Next to him, Camila grins in that shot from junior prom. She’s too loud for the frame, all glitter and teeth, eyes bright with fire that never burned long enough.
I return to the counter and lift the slip again.
Red Thorn.
Dock 7.
The clock on the wall ticks past six.
I wrap the last bouquet, fix the storefront, and count the till. Routine comes easy. Control is muscle here.
Outside, a breeze snags a few leaves across the sidewalk. A man in a hoodie walks past without looking in. I catch sight of the black car again, half a block down this time. Parked. No movement.
It stays there when I finish. When I grab my coat. When I flip the lights.
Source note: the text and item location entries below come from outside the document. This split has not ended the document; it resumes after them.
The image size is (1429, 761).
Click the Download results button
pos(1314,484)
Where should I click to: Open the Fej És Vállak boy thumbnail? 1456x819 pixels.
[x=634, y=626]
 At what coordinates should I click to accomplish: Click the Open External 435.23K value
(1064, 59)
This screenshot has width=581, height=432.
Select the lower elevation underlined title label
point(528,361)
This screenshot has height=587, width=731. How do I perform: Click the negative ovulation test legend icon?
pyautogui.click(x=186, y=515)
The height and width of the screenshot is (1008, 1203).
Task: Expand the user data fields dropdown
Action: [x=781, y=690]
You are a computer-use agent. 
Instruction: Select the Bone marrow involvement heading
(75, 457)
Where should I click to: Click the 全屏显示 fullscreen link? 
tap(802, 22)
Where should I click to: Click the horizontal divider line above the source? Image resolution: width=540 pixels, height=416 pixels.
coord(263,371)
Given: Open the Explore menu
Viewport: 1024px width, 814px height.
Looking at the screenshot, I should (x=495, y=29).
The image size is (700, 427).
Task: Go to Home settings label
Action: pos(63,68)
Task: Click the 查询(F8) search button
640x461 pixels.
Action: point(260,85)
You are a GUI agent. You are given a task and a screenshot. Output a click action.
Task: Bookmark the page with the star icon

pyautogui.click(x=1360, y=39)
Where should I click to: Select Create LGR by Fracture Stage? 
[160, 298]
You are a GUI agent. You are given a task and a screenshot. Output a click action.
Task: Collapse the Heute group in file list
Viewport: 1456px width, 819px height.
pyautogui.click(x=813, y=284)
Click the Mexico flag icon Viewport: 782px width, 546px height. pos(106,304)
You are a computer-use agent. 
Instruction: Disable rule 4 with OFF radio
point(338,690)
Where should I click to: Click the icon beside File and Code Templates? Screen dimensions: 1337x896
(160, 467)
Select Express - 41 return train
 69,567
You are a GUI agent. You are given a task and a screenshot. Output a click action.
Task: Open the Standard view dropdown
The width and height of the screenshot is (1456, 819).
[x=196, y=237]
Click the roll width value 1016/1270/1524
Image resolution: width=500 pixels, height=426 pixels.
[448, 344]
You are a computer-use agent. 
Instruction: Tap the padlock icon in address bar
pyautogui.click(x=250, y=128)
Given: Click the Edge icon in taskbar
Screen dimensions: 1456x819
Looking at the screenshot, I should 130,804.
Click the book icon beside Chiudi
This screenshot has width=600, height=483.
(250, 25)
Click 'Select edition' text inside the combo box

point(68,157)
The slip is already in my pocket.
Chapter 1 – Viviana
Dock 7 doesn’t look like it wants to be found. It broods behind chain-link and gravel, crouched between the edge of the lake and a warehouse graveyard. Mist covers the water like a second skin, thick enough to turn lamp posts into blurred halos. The GPS on my phone gave up two blocks ago. Now it’s just instinct and bad decisions.
My boots scrape across uneven concrete. There’s water somewhere to my left—slapping rhythm against rusted hulls—but the mist blots out the source. Damp clings to my jeans. My coat does nothing to stop the cold pressing through.
I keep walking.
The slip is a stiff edge in my pocket. My fingers graze it once, then again, as if it might change shape. Red Thorn. Dock 7. 9PM.
It’s 8:53.
I reach the mouth of the dock. Faded paint on the corrugated metal says No Entry. The chain-link gate is cracked open. Not wide, but enough.
A single floodlight stutters above, casting more shadow than light. I duck under the chain, heart ticking hard now, each step dragging up questions I already buried.
Metal groans in the wind. A gull cries once and falls quiet. My breath is icy cold.
I round a rusted container.
He’s standing still as a statue.
Broad shoulders. Dark coat. One hand loose at his side, the other hidden. His head tilts as I stop.
For a second, I think I’ve hallucinated him from the fog. Then the light catches his face. He’s real.
And watching me.
“Early,” he says. His voice is rough velvet, low but clear. “That’s bold.”
My spine locks.
“I could say the same.”
He steps forward slowly. No aggression. Just confidence wrapped in patience. His features sharpen in the light—lean cheekbones, strong brow, hair cut close on the sides. Attractive in that way you don’t want to admit right away. Dangerous in ways that don’t need naming.
“You’ve got nerve,” he says, eyeing me from boots to collar. “Most people don’t walk alone into Caldera territory unless they’ve got a death wish.”
My pulse skips but I don’t move.
He looks like he means it.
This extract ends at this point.